Vasopressin use in critically ill cirrhosis patients with catecholamine-resistant septic shock: The CVICU cohort

Lukasz A. Myc, Jonathan G. Stine, Rinita Chakrapani, Alexandra Kadl, Curtis K. Argo

Research output: Contribution to journalArticle

2 Citations (Scopus)

Abstract

AIM To examine patient-centered outcomes with vasopressin (AVP) use in patients with cirrhosis with catecholaminerefractory septic shock.

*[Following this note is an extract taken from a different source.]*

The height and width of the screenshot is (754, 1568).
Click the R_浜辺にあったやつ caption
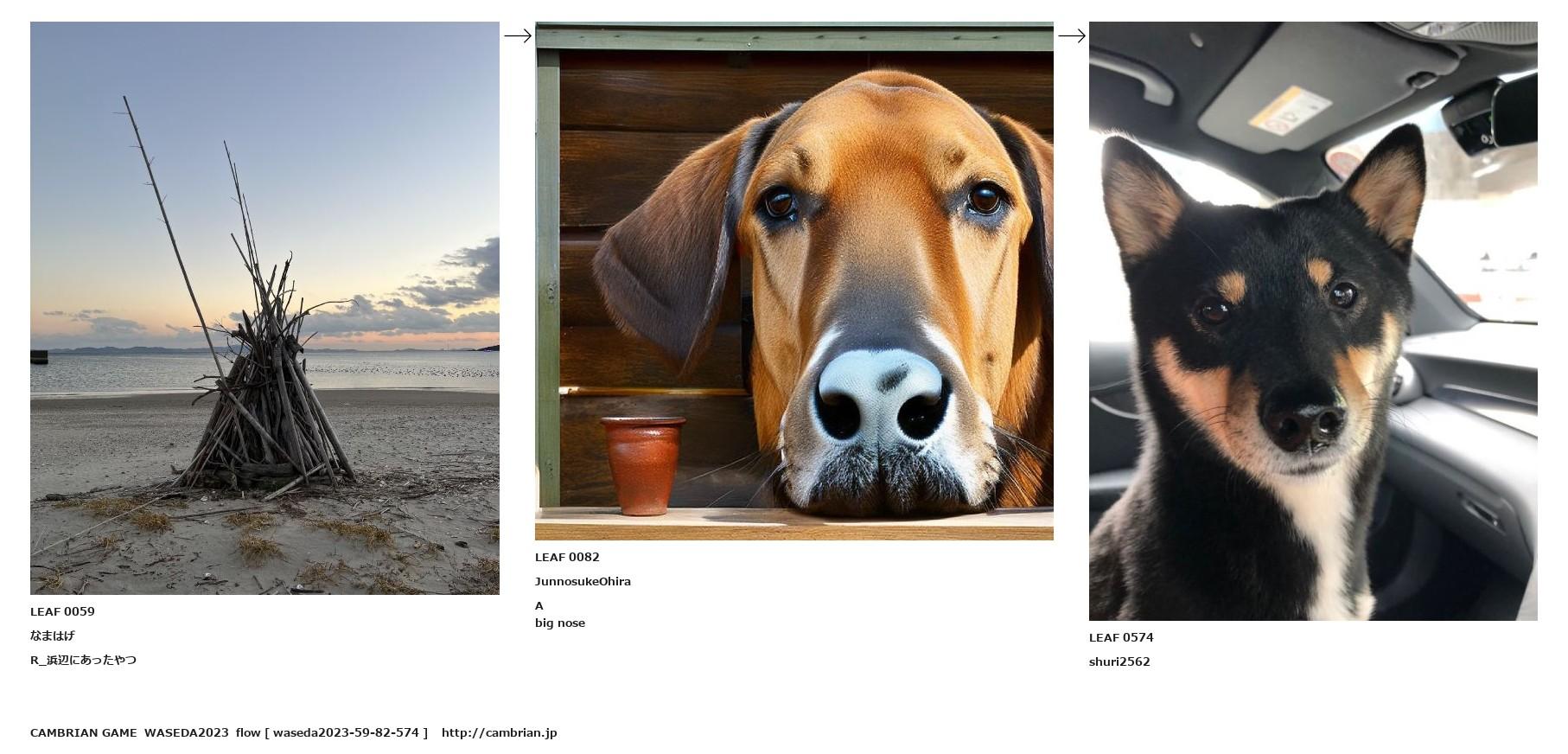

METHODS We conducted a single center, retrospective cohort study enrolling adult patients with cirrhosis treated for catecholamine-resistant septic shock in the intensive care unit (ICU) from March 2011 through December 2013. Other etiologies of shock were excluded. Multivariable regression models were constructed for seven and 28-d mortality comparing AVP as a second-line therapy to a group of all other vasoactive agents. RESULTS Forty-five consecutive patients with cirrhosis were treated for catecholamine-resistant septic shock; 21 received AVP while the remaining 24 received another agent [phenylephrine (10), dopamine (6), norepinephrine (4), dobutamine (2), milrinone (2)]. In general, no significant differences in baseline demographics, etiology of cirrhosis, laboratory values, vital signs or ICU mortality/severity of illness scores were observed with the exception of higher MELD scores in the AVP group (32.4, 95%CI: 28.6-36.2 vs 27.1, 95%CI: 23.6-30.6, P = 0.041). No statistically significant difference was observed in unadjusted 7-d (52.4% AVP vs 58.3% and P = 0.408) or 28-d mortality (81.0% AVP vs 87.5% non-AVP, P = 0.371). Corticosteroid administration was associated with lower 28-d mortality (HR = 0.37, 95%CI: 0.16-0.86, P = 0.021) independent of AVP use. CONCLUSION AVP is similar in terms of patient centered outcomes of seven and 28-d mortality, in comparison to all other vasopressors when used as a second line vasoactive agent in catecholamine resistant septic shock. Large-scale prospective study would help to refine current consensus standards and provide further support to our findings.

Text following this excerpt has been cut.